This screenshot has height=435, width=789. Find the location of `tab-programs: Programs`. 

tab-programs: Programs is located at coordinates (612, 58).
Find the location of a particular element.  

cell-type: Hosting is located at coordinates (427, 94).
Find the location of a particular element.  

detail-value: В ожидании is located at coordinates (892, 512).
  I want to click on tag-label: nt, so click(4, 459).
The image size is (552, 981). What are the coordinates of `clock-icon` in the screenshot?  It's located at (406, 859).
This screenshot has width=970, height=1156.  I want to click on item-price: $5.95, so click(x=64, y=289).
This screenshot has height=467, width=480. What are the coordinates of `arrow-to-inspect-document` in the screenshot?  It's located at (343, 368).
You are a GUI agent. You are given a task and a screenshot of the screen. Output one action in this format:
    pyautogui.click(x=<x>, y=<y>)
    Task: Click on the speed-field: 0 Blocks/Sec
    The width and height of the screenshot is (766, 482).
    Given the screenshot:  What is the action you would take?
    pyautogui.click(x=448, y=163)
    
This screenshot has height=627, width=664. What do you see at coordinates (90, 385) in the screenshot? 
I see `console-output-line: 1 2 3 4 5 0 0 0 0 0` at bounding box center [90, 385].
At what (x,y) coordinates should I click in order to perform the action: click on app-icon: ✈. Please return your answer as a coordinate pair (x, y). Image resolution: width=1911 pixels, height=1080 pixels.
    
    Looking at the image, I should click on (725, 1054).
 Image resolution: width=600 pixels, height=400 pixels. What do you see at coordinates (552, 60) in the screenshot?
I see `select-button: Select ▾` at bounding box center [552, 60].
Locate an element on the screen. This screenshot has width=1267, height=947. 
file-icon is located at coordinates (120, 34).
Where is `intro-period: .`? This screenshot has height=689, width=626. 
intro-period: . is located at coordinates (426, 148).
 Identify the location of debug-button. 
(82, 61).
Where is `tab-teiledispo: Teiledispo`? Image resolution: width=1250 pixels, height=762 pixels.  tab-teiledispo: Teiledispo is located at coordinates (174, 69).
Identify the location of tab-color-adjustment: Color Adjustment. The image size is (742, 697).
================
> [Objetivo do exercício] Transcreva todas as linhas acima sem nenhuma alteração.

> [Resposta do exercício]
This screenshot has height=435, width=789. Find the location of `tab-programs: Programs`. 

tab-programs: Programs is located at coordinates (612, 58).
Find the location of a particular element.  

cell-type: Hosting is located at coordinates (427, 94).
Find the location of a particular element.  

detail-value: В ожидании is located at coordinates (892, 512).
  I want to click on tag-label: nt, so click(4, 459).
The image size is (552, 981). What are the coordinates of `clock-icon` in the screenshot?  It's located at (406, 859).
This screenshot has width=970, height=1156.  I want to click on item-price: $5.95, so click(x=64, y=289).
This screenshot has height=467, width=480. What are the coordinates of `arrow-to-inspect-document` in the screenshot?  It's located at (343, 368).
You are a GUI agent. You are given a task and a screenshot of the screen. Output one action in this format:
    pyautogui.click(x=<x>, y=<y>)
    Task: Click on the speed-field: 0 Blocks/Sec
    The width and height of the screenshot is (766, 482).
    Given the screenshot:  What is the action you would take?
    pyautogui.click(x=448, y=163)
    
This screenshot has height=627, width=664. What do you see at coordinates (90, 385) in the screenshot? 
I see `console-output-line: 1 2 3 4 5 0 0 0 0 0` at bounding box center [90, 385].
At what (x,y) coordinates should I click in order to perform the action: click on app-icon: ✈. Please return your answer as a coordinate pair (x, y). Image resolution: width=1911 pixels, height=1080 pixels.
    
    Looking at the image, I should click on (725, 1054).
 Image resolution: width=600 pixels, height=400 pixels. What do you see at coordinates (552, 60) in the screenshot?
I see `select-button: Select ▾` at bounding box center [552, 60].
Locate an element on the screen. This screenshot has width=1267, height=947. 
file-icon is located at coordinates (120, 34).
Where is `intro-period: .`? This screenshot has height=689, width=626. 
intro-period: . is located at coordinates (426, 148).
 Identify the location of debug-button. 
(82, 61).
Where is `tab-teiledispo: Teiledispo`? Image resolution: width=1250 pixels, height=762 pixels.  tab-teiledispo: Teiledispo is located at coordinates (174, 69).
Identify the location of tab-color-adjustment: Color Adjustment. The image size is (742, 697).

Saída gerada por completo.